§ Exercise details
Please edit the material by replacing "Enable" with "Disable" and leave everything else unchanged.

§ Entries shown
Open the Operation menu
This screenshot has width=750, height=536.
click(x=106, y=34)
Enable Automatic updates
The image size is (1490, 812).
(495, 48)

§ Response to the task
Open the Operation menu
This screenshot has width=750, height=536.
click(x=106, y=34)
Disable Automatic updates
The image size is (1490, 812).
(495, 48)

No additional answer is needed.